Objective: Practice of quantitative evaluation to myocardial systolic and diastolic function of aortic stenosis patients before and after operation by technique of the Velocity Vector imaging. Data of ordinary person was obtained as a comparison to reveal the heart functional characteristics and the change of the heart function of post aortic valve replacement surgery was observed at the same time. At the end of the study, a brief conclusion about the value of the non-invasive measurement, the VVI technique, and be made, especially in the realm of assessment of the systolic and diastolic heart function of the patient after the aortic valve replacement surgery.

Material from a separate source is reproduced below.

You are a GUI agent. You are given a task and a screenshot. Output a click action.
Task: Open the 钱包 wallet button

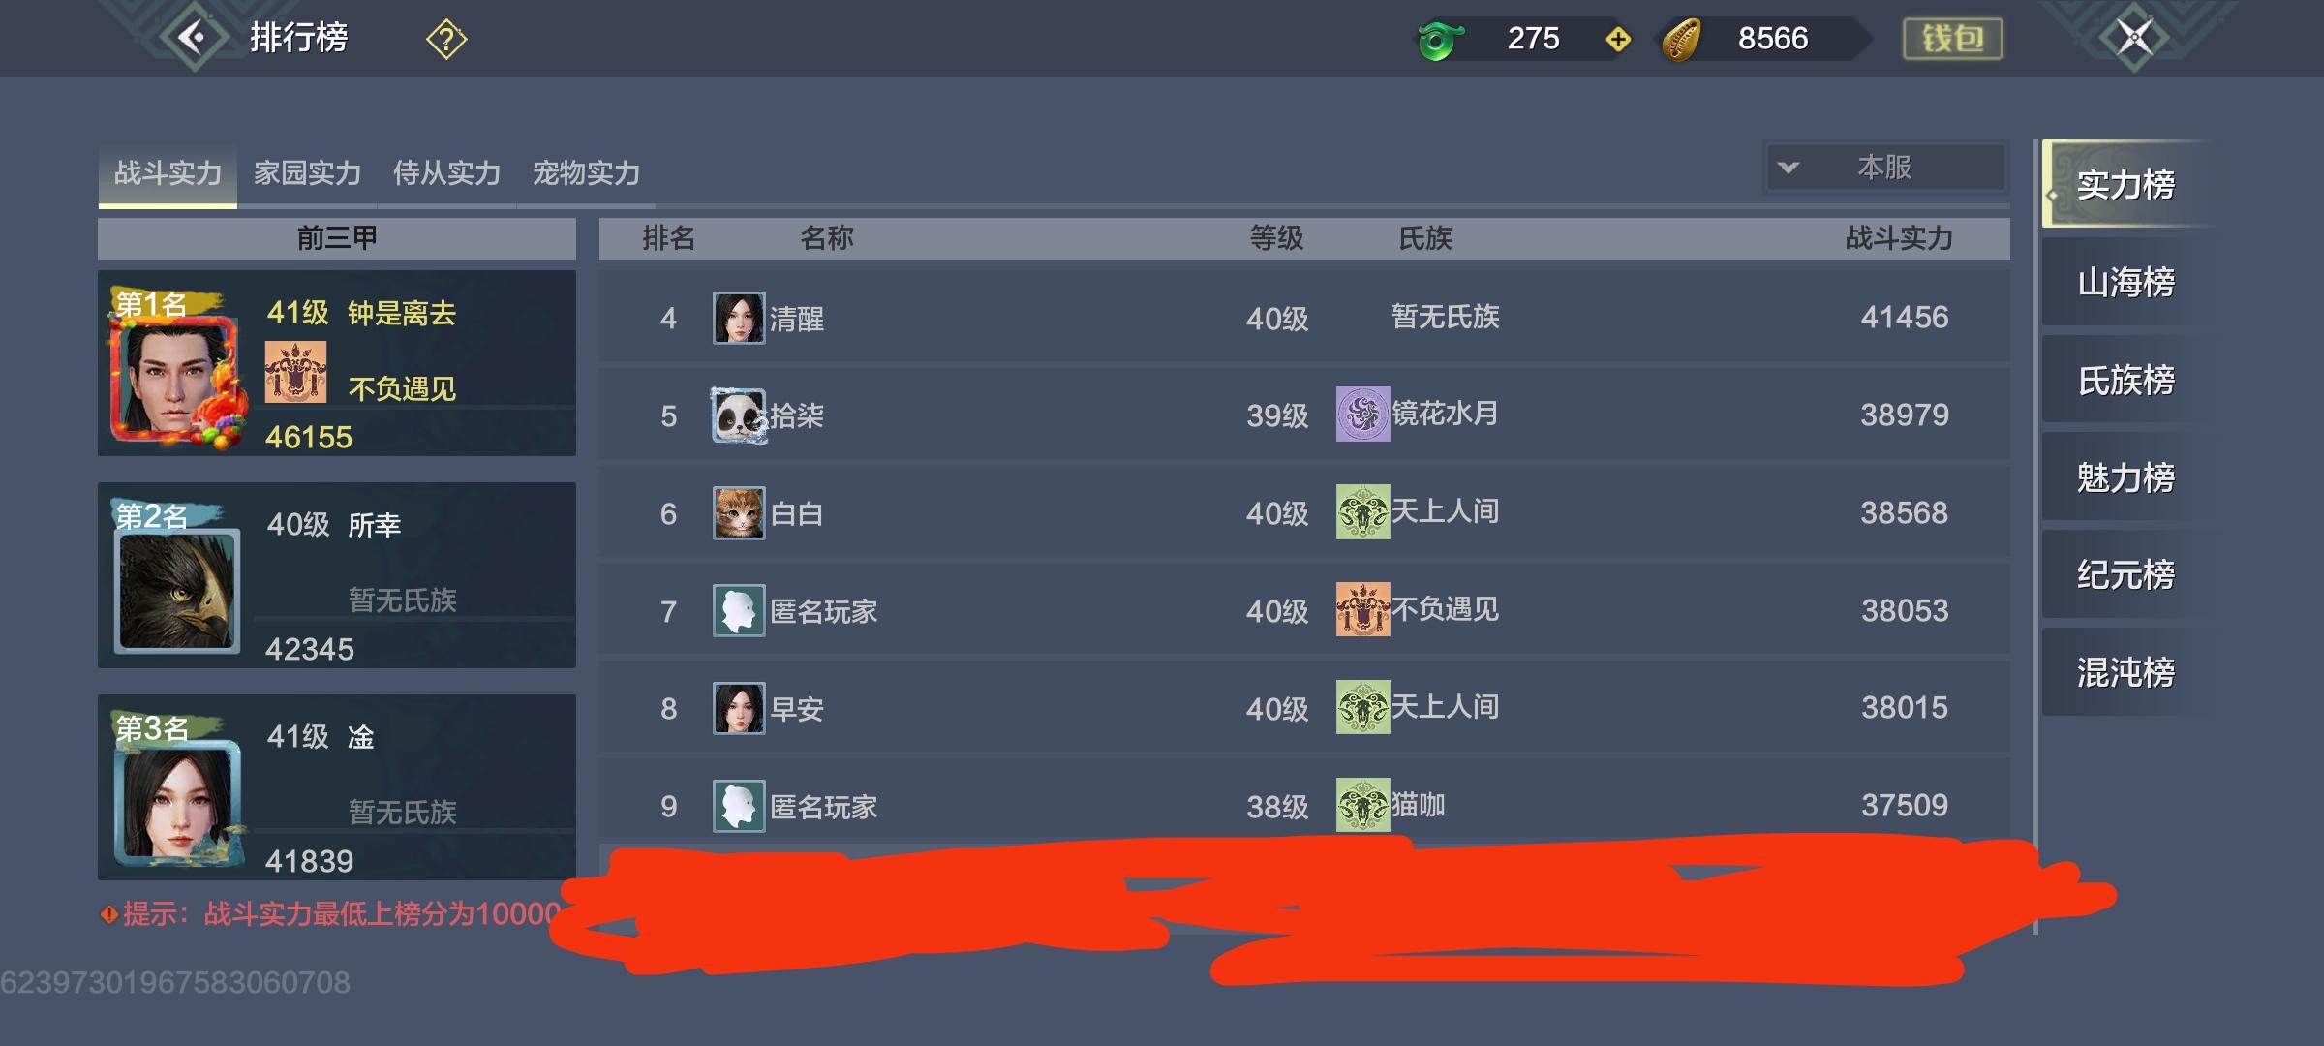1952,39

     Methods: 32 aortic stenosis patients received the Aortic Valve Replacement surgery (during 2007.5--2008.1 in the 2nd Xiangya Hospital) were observed who have no coronary disease and arrhythmia, no other valve disease(by B-ucg) and EF>55%. Another 32 ordinary people were selected as a contrast group by corresponding sex and age. Those patients who have history of coronary artery disease, hypertension, congenital heart disease and who were proved suffering diabetes, thyroid disease, metabolic disease, connective tissue disease, malnutrition, severe hepatic and renal dysfunction, drug and alcoholic abuse, and in periodical period. Three kind of data on the 16-segment-myocardium were measured by the VVI technique: I -systolic apex strain, systolic apex strain rate(Ss) II -diastolic apex strain (Sd), diastolic apex strain rate (SRd); III - peak time of strain(PTS), peak time of strain rate(PTSR). Each data is taken from single heart cycle.
     Results: The systolic and diastolic S and SR of long-axis myocardium of the aortic patients before surgery are significantly lower than the ordinary group(P<0.05). The consistence of PTS and PTSR in the 16 segments is good, but the segments are longer than the ordinary group(P<0.05). The myocardial systolic and diastolic S and SR of post surgery patients are higher than those before surgery while lower than the ordinary group.(P<0.05) The consistence of PTS and PTSR in the 16 segments is good and the length of the segments are longer than the ordinary group (P<0.05)while there is no difference to the data before surgery.
     Conclusion: The VVI technique can reveal the small changes of function of the long-axial myocardium objectively and accurately. It is a new kind of non-invasive and credible measurements which can evaluate heart function accurately and the recovery of heart function and the fellow-up. It will be widely used in clinical work with more understanding of its characteristics.